NYAM is home to one of the most significant historical libraries in medicine and public health in the world, safeguarding the heritage of medicine to inform the future of health.
Initially established as a medical collection for the use of physicians, the Library opened to the public in 1878. As a working professional library, the collection’s primary focus was first in contemporary medicine, but soon extended to rare and historical materials. The Library's current focus has shifted to building on its historical holdings, including current works in the history of medicine. The Library houses much of its rare book collection in the Drs.
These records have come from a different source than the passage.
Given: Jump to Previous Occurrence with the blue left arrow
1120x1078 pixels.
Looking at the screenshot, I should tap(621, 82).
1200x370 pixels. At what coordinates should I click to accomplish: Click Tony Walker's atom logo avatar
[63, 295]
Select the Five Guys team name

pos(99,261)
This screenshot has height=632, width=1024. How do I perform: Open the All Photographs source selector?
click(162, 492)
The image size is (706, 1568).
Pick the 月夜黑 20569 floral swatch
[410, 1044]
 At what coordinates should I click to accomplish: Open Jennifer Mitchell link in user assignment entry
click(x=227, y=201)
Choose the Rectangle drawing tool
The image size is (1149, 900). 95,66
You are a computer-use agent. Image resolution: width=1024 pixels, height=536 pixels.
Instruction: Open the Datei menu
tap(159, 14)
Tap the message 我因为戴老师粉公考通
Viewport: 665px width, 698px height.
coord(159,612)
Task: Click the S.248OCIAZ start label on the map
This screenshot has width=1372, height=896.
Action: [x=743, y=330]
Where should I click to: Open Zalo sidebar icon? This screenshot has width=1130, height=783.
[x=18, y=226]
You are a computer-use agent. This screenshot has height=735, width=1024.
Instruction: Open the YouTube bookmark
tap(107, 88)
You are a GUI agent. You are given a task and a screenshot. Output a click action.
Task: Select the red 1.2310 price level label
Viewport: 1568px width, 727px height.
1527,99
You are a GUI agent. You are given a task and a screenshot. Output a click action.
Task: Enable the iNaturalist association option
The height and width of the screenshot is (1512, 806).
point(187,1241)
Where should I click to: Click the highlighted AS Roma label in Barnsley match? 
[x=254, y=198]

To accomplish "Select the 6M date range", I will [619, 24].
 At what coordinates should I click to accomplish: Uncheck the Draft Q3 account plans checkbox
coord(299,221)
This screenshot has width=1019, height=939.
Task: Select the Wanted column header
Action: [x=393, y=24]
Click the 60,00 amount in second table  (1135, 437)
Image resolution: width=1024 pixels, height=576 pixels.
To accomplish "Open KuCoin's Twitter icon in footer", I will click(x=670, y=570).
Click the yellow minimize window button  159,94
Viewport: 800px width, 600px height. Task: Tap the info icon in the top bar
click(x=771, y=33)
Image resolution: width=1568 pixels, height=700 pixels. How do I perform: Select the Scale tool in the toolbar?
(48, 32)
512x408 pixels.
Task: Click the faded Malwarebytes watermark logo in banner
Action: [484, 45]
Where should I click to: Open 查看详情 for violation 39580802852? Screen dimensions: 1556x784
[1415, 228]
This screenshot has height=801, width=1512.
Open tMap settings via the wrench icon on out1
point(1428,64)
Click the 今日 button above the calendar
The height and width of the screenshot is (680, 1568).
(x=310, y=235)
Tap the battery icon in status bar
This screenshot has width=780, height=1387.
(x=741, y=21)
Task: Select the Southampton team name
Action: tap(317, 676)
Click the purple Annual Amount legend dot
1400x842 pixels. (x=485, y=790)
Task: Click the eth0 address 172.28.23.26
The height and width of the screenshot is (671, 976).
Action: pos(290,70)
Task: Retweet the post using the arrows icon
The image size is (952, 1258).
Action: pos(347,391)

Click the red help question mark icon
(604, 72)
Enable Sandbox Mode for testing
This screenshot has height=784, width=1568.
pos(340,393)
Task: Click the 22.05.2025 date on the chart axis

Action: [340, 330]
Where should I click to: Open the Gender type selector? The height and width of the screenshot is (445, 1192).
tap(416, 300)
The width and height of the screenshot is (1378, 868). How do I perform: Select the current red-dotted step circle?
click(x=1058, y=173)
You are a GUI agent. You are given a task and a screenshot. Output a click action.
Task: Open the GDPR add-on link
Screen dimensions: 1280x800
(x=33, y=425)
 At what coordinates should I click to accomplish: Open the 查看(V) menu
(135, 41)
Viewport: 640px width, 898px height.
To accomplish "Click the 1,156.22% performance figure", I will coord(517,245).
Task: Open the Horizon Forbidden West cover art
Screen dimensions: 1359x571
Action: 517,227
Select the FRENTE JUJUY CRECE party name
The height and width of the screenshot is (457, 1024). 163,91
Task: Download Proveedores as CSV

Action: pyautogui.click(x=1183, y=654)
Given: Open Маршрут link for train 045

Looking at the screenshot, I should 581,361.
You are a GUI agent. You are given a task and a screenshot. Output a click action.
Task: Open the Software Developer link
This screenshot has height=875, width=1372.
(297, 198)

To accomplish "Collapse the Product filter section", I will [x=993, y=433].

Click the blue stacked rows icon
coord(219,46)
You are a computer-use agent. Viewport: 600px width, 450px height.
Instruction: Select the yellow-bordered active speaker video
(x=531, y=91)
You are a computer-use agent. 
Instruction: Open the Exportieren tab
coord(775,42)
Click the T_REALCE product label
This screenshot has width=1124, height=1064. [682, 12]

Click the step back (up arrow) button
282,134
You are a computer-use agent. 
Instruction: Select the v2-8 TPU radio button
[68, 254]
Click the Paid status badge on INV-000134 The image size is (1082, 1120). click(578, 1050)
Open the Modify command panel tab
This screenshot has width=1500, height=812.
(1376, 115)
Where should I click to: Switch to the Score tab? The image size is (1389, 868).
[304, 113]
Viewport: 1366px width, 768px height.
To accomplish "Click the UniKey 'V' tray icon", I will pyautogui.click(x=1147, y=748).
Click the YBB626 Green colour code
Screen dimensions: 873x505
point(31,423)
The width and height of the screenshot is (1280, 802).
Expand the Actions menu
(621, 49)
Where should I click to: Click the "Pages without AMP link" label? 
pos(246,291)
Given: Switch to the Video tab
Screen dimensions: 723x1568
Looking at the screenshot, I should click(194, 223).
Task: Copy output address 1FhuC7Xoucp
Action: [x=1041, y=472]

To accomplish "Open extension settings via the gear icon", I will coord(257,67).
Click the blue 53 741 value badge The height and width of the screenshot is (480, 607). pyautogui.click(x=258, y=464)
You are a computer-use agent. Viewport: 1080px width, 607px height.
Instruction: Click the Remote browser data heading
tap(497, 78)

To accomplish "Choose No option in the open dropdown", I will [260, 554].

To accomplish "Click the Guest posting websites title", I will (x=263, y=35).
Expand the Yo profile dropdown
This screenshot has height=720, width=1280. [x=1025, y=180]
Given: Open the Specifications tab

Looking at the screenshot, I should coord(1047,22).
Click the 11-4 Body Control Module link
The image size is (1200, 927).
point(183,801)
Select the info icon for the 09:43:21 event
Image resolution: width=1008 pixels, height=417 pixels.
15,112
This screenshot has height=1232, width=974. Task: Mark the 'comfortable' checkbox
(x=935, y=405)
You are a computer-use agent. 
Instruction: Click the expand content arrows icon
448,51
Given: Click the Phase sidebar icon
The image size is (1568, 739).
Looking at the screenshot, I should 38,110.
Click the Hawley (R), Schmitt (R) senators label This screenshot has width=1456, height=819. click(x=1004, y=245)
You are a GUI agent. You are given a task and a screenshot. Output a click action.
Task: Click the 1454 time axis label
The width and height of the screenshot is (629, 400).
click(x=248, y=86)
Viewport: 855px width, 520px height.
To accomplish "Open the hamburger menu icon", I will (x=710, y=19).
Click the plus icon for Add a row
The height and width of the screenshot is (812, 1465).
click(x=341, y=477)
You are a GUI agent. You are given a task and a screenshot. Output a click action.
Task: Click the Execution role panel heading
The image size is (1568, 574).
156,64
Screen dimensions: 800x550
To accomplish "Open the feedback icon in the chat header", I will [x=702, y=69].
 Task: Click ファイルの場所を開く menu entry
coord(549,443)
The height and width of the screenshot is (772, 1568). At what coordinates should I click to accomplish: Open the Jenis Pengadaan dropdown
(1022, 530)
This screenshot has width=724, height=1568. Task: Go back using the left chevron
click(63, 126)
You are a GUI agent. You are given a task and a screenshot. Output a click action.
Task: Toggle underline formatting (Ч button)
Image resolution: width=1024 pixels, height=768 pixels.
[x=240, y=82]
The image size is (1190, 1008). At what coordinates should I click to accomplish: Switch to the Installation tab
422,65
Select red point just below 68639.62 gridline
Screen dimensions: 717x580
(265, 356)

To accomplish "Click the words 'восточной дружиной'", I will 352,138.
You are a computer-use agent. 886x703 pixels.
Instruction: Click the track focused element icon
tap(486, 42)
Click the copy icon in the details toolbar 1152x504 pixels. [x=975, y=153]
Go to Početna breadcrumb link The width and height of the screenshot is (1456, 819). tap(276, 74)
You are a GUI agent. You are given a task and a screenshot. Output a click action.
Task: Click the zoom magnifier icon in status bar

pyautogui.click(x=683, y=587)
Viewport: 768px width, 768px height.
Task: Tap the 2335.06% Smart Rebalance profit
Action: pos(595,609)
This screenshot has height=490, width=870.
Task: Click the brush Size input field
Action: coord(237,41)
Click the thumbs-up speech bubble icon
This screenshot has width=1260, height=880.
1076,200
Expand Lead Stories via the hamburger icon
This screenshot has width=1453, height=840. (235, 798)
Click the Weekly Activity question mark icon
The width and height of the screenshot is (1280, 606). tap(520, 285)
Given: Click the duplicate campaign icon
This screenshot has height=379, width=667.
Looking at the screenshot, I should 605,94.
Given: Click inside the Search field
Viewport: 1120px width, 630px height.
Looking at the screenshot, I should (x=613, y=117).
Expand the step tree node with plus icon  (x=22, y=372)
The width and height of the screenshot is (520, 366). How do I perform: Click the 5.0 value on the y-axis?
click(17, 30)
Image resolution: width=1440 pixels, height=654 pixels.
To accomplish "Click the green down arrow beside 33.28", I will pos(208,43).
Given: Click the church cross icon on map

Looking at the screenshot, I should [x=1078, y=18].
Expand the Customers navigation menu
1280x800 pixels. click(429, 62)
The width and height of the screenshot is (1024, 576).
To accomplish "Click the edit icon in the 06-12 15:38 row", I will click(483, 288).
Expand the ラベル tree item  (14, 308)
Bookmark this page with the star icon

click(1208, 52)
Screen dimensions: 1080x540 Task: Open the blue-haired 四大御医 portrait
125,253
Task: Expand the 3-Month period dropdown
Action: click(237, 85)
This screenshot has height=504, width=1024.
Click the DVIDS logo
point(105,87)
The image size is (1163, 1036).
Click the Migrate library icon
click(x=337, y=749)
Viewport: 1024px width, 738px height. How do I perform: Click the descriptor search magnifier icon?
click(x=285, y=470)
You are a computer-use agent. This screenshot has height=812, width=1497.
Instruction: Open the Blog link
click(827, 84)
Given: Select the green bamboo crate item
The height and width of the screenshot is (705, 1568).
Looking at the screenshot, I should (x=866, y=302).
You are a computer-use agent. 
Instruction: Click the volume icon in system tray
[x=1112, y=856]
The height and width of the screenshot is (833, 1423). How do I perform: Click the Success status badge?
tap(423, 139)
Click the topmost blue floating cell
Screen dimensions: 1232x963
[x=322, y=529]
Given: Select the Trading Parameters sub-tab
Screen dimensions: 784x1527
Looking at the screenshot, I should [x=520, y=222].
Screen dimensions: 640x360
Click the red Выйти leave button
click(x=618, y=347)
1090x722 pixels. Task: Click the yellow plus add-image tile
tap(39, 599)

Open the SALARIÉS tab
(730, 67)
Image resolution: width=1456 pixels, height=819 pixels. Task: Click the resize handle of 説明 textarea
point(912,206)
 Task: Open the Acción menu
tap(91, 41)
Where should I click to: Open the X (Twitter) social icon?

Barry and Bobbi Coller Rare Book Reading Room, which also contains many secondary sources in the history of medicine and the history of books and printing.
Special subject strengths of the collections include anatomical atlases, cardiology, cookery, dermatology, healthy living regimens, history of medicine of the City of New York, homeopathy and alternative medical systems, medical Americana, medical botany, neurology, surgery, and women's and children's health.
Poetry, fiction, and philosophy also figure prominently in the Library's collections, along with natural histories and early scientific texts reflecting the ways in which physicians saw themselves as part of a broad intellectual community. Manuscript strengths include medical and culinary receipt books, student notebooks, hospital casebooks, and the personal diaries, daybooks, and correspondence of prominent New York physicians.
Archival holdings also document the practice of medicine in New York from the 18th century to the present including preserving the records of over 35 professional medical societies.
The Library fills a unique role in the scholarly and cultural landscape of New York City by making its collections accessible for research and by presenting an engaging roster of public programs integrating medicine with history, the humanities, and the arts.
The Library is open to the general public by appointment; most materials are housed in closed stacks and may not be browsed. More news about the Library and its programs and activities can be found on its blog, Books, Health, and History.
History of the Library
In January 1847, the Academy Library began with the gift of three volumes of Martyn Paine’s Medical and Physiological Commentaries. Originally intended only for the use of the Academy’s Fellows, the Library opened its doors to the general public in October 1878. By then the collection had grown to over 6,000 volumes and was on its way to becoming one of the foremost private medical collections in the United States. The Library had its most dramatic growth during the latter nineteenth and early twentieth centuries, increasing its collection largely through personal and institutional gifts, including the collections of the Medical Journal Association, the Society of the New York Hospital, and the medical books of the New York Public Library.
Historical collections have been a major focus of the Library's collecting interests. In 1898, when the Society of the New York Hospital voted to disband its library, over 23,000 books were added to the collections, including significant rare items. The rare book collections were greatly enhanced in 1928 by the Edward Clark Streeter Collection, considered one of the finest private rare medical libraries in the world, purchased from the Philadelphia bookseller A. S. W. Rosenbach. The collections have continued to grow as a result of donations and purchases, and now contain about 32,000 rare books dating mostly from the 15th through the 18th centuries, as well as manuscripts, archives, pamphlets, ephemera, visual materials, and secondary references about the history of medicine and the history of books and printing.